In 2009, Karla Dunston, a doctor who lives in the city, began dating Jacob Szafranski, a 32-year-old firefighter, paramedic and nurse from nearby Elgin, Ill. A few months into their relationship Dunston was diagnosed with lymphoma and had to undergo chemotherapy that would ultimately destroy her fertility.
She testified that she longed to have a biological child and asked Szafranski to provide his sperm so that embryos could be frozen prior to her treatment, and he did so, despite neither of them thinking the relationship had long-term prospects. A co-parent agreement giving Dunston control of the embryos was never signed, though.

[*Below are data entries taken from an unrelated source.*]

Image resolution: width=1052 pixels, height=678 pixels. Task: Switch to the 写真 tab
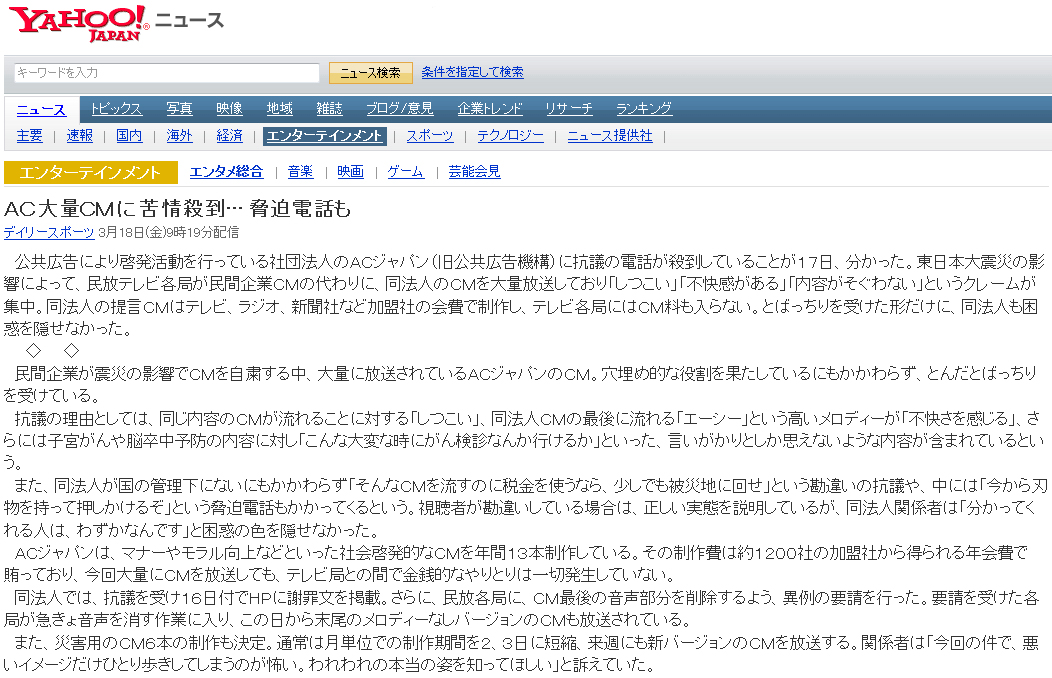[179, 109]
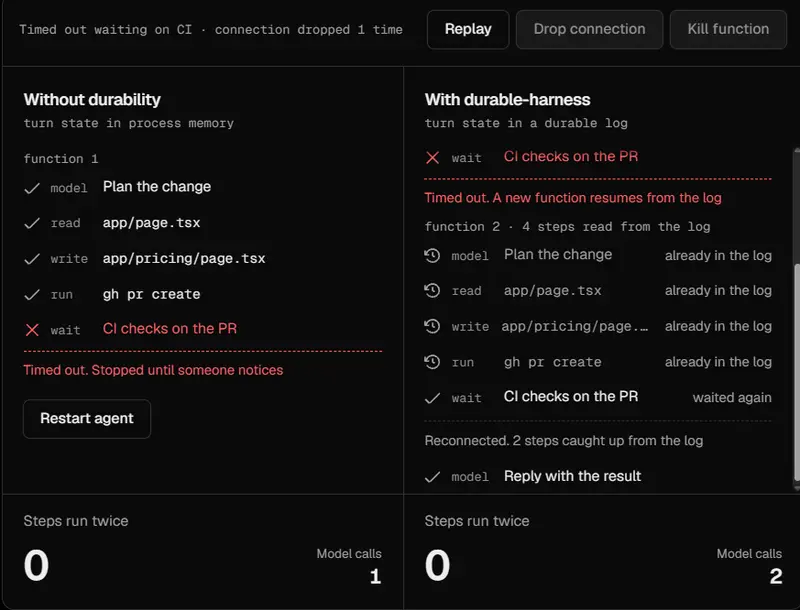Click history icon beside truncated write app/pricing step

pos(432,326)
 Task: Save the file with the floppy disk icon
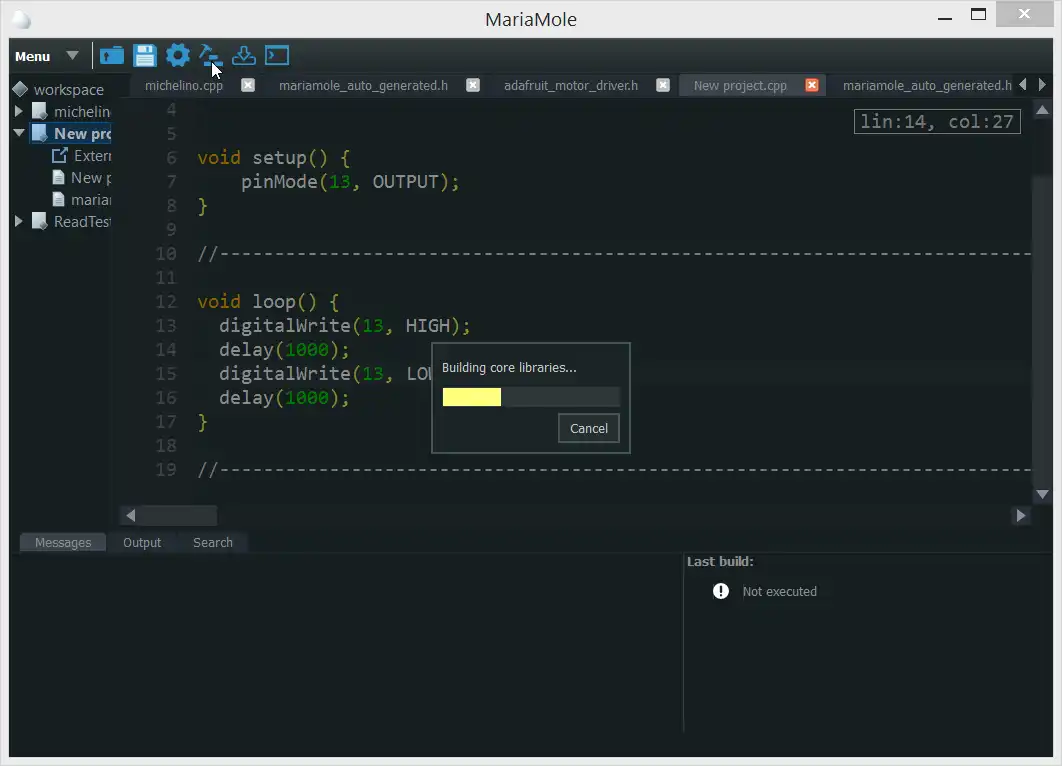(145, 56)
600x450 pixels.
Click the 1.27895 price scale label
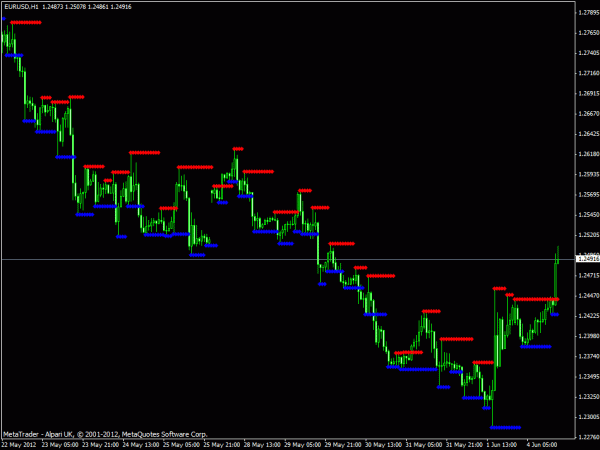[x=589, y=13]
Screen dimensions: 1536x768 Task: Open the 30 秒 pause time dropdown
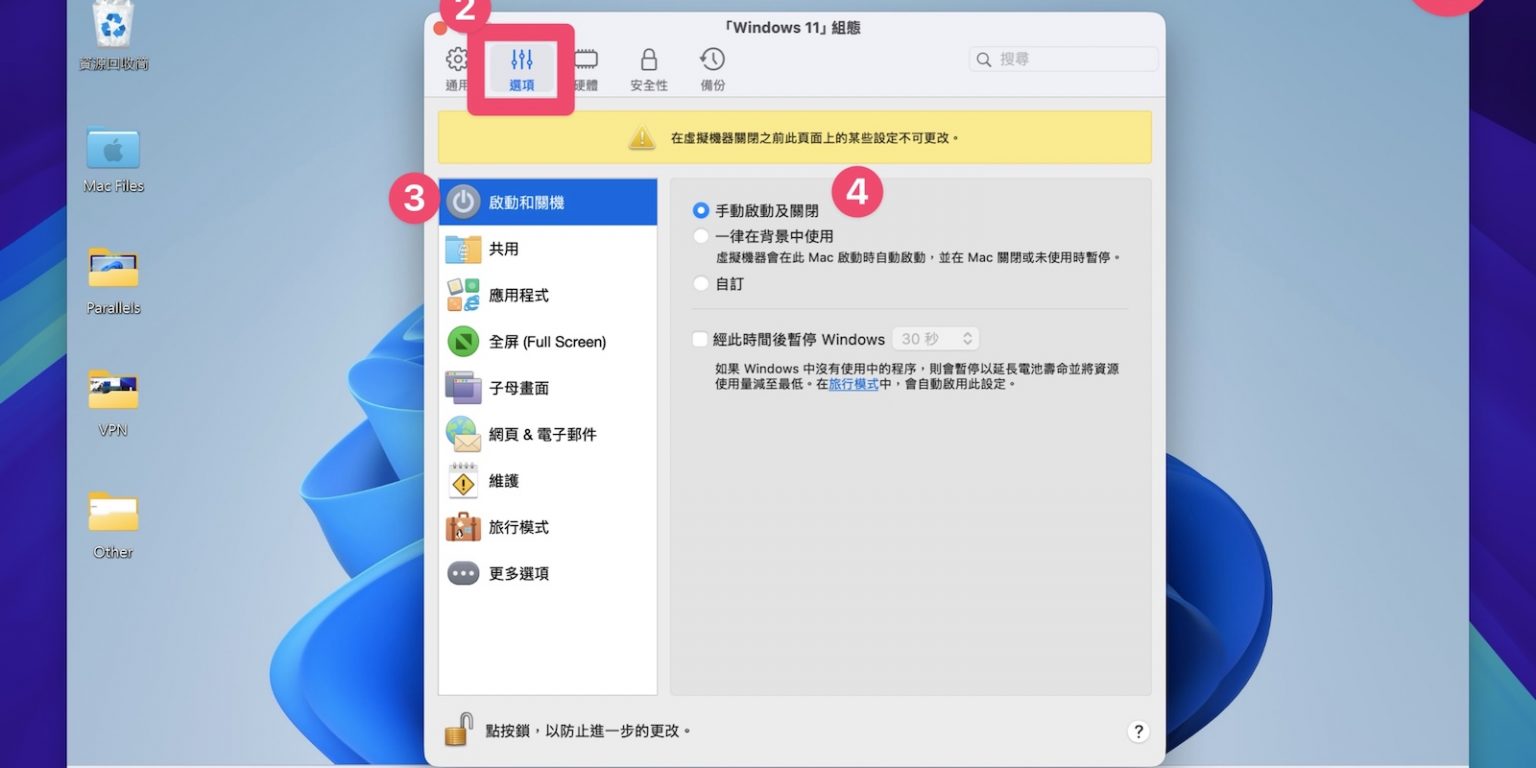point(935,339)
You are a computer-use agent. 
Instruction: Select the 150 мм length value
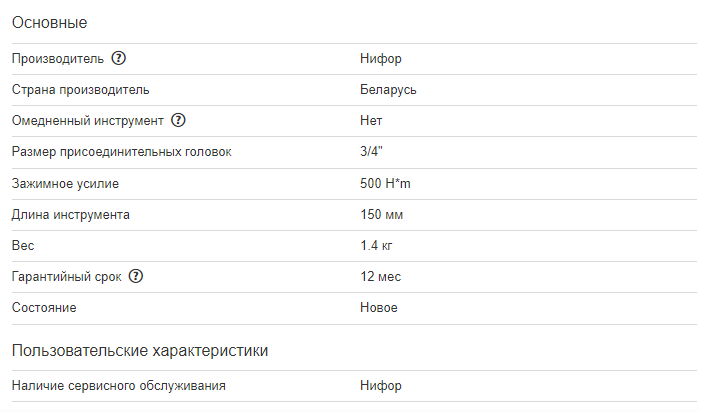[382, 215]
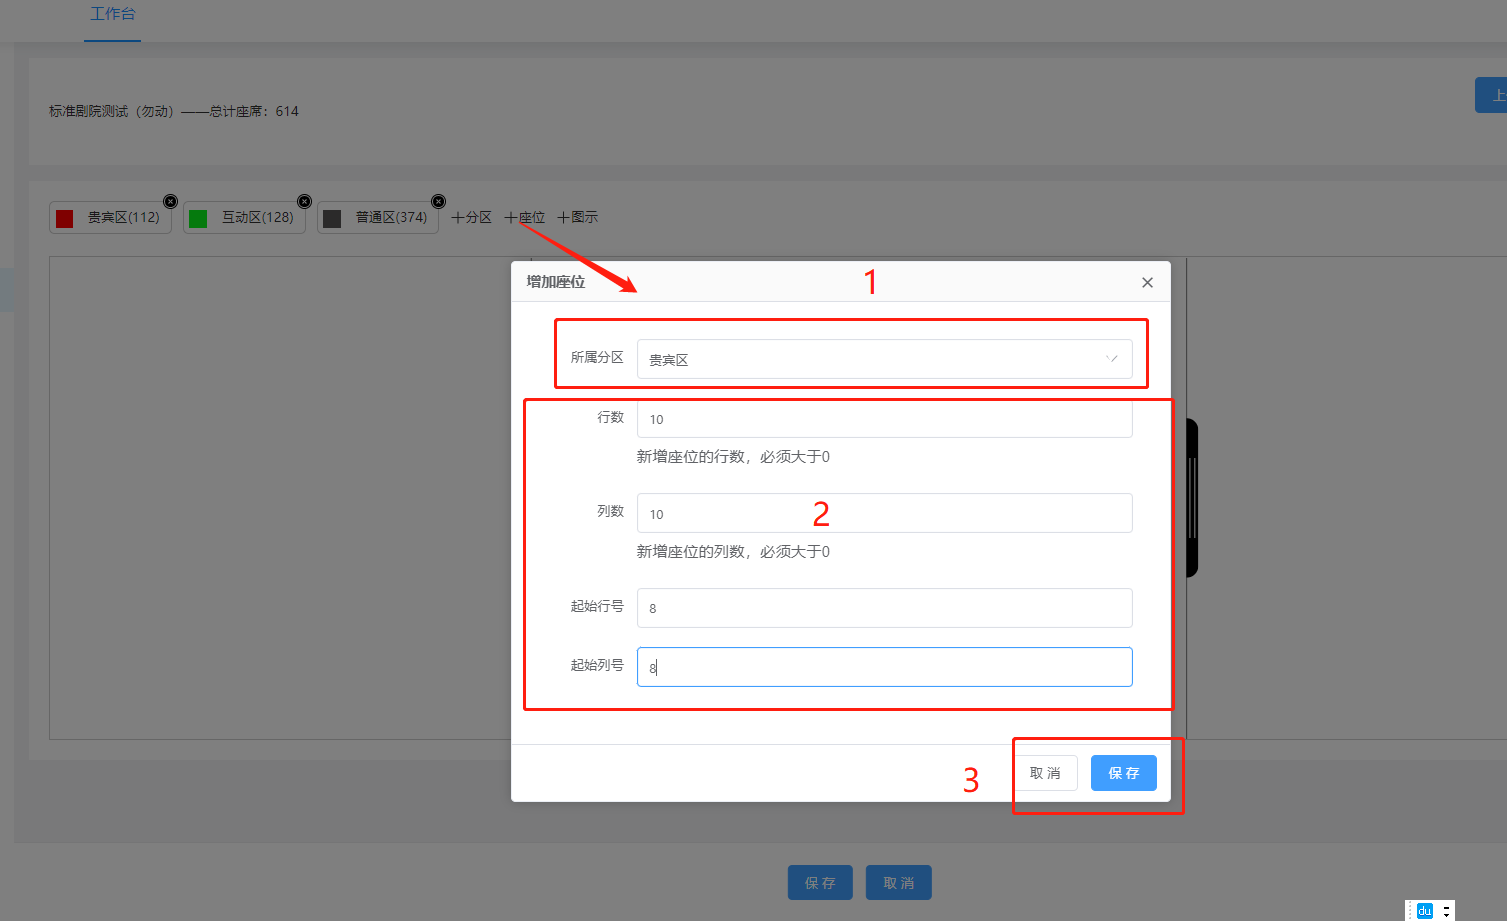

The couple broke up in May 2010. Szafranski said he changed his mind about being a father after friends and a girlfriend reacted negatively, according to court documents.
Judge Sophia H. Hall said Friday in a written ruling that oral agreements between Szafranski and Dunston concerning use of the embryos stand and added that Dunston's desire to have a child outweighs Szafranski's desire to not procreate.
“Karla's desire to have a biological child in the face of the impossibility of having one without using the embryos outweighs Jacob's privacy concerns, which are now moot,” the judge said in the ruling, “and his speculative concern that he might not find love with a woman because he unhesitatingly agreed to help give Karla her last opportunity to fulfill her wish to have a biological child.”
Dunston's attorney, Abram Moore, applauded the ruling.
“Using these pre-embyros is important to our client, but it is equally important to her to set a precedent in Illinois which helps other women cancer survivors who find themselves in this heart-wrenching situation,” he said in an email.
Szafranski's attorney, Brian Schroeder, said they plan to appeal the decision.
“We're obviously very unhappy,” he said.
Schroeder said lawyers for both parties have agreed that the embryos should not be implanted in Dunston until the appeal is completed.
Through an attorney, Dunston previously has said she was not seeking any support, financial or otherwise, from Szafranski.
In 1985, 260 babies were born through assisted reproductive technology; in 2010, the number topped 61,000, according to the American Society for Reproductive Medicine.
Yet only a few state higher courts have addressed, with mixed results, what to do with frozen embryos once a couple has separated. Legal experts said they would be watching to see how Illinois handles the complex issue.
A Cook County trial court had previously ruled in favor of Dunston but Szafranski appealed, and the higher court sent the case back with a new framework: The dispute should be decided based on contracts and agreements between the two parties rather than just who has more compelling interest in the fate of the embryos.
The case went before the Illinois State Supreme Court, which decided not to hear it in September, sending the issue back to the lower court.